**TEXT PASSAGE:**
It did my heart a lot of good to have my best friend and her kiddos meet us at the airport. While I was getting the rental car, another unexpected, but totally appreciated, visitor appeared: my son’s grandmother! My son and I had emailed back and forth with her prior to the trip, and both of us wanted to meet her. When I turned around and realized who she was, I just couldn’t help myself – I had to give her a hug.
The initial meeting with my son’s father and fiancée was a bit awkward, but I was determined to just be me. A quieter version of me, no doubt, but this was about my son and his father. They got a few minutes of one on one time to talk, and for that I am thankful.
The second day we were there, we went to the beach. I hadn’t been to the California coast in about twelve years; so to say that I was missing it was an understatement. My son and I ended up getting there a couple of hours before everyone else, but it was amazing to sit on the beach and take in the sights and sounds and smells and allow myself time to pray and be quiet. It definitely spoke to my soul. With this being my son’s first time to step food on a beach or in an ocean, I wanted to give him as much time to experience it as I could.
The third day we were there, as hard as it was for me, I let my son go to the zoo with his father and his older half brother…without me. Having been the one and only parent for so long, it was no easy task to drop him off and tell him that I would see him later, but I also realized that they needed time to be around each other and figure things out, and things went very well.
On July 4th, my son’s father’s family all gathered at his grandparent’s house and my son was asked to bless the food. My son loves to pray, but that was definitely outside of his comfort zone, so I was very proud of him for fighting through the anxiety and praying over the food and our time together. Time with his father’s family went well. I know there was plenty of high emotions still working themselves out, and, truly, I know there still are, but the time we got to spend with them was wonderful.
Until then, I hadn’t realized that some of the things that my son does, is very much something that other members of his father’s side of the family does. If anything, this was an enthralling social experiment: nature vs. nature.

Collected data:

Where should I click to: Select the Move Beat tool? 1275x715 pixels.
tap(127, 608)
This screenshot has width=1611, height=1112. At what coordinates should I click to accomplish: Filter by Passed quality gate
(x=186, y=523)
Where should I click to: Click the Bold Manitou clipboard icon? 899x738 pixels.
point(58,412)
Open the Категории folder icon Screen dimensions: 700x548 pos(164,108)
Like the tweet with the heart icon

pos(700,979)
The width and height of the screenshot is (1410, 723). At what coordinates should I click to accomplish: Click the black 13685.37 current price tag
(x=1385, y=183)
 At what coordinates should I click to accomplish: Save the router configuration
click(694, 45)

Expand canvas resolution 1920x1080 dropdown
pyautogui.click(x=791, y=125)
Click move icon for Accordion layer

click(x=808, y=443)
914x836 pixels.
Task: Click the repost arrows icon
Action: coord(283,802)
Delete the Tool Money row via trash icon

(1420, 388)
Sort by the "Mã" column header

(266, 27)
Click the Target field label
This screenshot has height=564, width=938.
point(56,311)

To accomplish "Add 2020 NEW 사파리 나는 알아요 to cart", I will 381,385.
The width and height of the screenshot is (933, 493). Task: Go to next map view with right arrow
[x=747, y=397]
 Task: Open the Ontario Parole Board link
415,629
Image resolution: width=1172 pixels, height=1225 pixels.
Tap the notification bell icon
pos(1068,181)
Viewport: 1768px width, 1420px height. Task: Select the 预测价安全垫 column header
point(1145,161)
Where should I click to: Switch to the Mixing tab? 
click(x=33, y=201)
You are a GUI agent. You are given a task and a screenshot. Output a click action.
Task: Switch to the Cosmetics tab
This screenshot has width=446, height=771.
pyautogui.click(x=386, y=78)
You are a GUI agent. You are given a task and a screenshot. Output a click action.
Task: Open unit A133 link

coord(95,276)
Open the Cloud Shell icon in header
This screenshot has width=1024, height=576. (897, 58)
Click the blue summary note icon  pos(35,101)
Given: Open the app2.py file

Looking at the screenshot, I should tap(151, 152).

**EXERCISES:**
1. Name each person the trip account says met the writer and the writer's son at the airport.
2. Echo everything in the trip account from "The third day" down to "them was wonderful.".
3. Carry the trip account forward from where it stops.

**TASK-BY-TASK RESULTS:**
1.
- The writer's best friend
- The best friend's kiddos
- The son's grandmother

2.
The third day we were there, as hard as it was for me, I let my son go to the zoo with his father and his older half brother…without me. Having been the one and only parent for so long, it was no easy task to drop him off and tell him that I would see him later, but I also realized that they needed time to be around each other and figure things out, and things went very well.
On July 4th, my son’s father’s family all gathered at his grandparent’s house and my son was asked to bless the food. My son loves to pray, but that was definitely outside of his comfort zone, so I was very proud of him for fighting through the anxiety and praying over the food and our time together. Time with his father’s family went well. I know there was plenty of high emotions still working themselves out, and, truly, I know there still are, but the time we got to spend with them was wonderful.

3.
On the final full day that we were there, we ended up in the mountains at a lake. The day was nice, and the water felt awesome and things started to feel a bit more relaxed. My son got more time to spend swimming and talking with his half-brother and father, and that made my heart glad. While the scenery and view were amazing, I had started missing Texas. Truthfully, I missed Texas from the second the wheels on the plane left the ground, but I was missing my home in a very deep way, so it was nice to see the mountains again, but I was looking forward to seeing home even more.
But on that last day in the mountains, as we were packing up and drying off, my son and his father were standing while the rest of us were sitting. Given that my son loves physical touch, I had actually wondered if he would initiate “unnecessary” physical contact with his father while we were there. Well, that question was answered that afternoon. My heart melted into a puddle as my son wondered over to his father and leaned against him, and his father responded by rubbing his back.
Where we are now
Well, we are now back in Texas, and happy to be home and back to a normal schedule. Summer is kind of boring around these parts, so my son spends his days reading and doing some basic continuing study so he doesn’t lose a lot of what he knows. But the communication between us and his father’s family continues.
I know for us, we are trying to find balance on keeping in touch, and I’m sure that’s very close to what is happening on the other end. It’s definitely a balancing act, but one that I am quite certain is worth it. While I know some hard questions will still be asked, I have no doubt that with lots of prayer and working things through, the bond of family will grow, and for that I couldn’t be more thankful.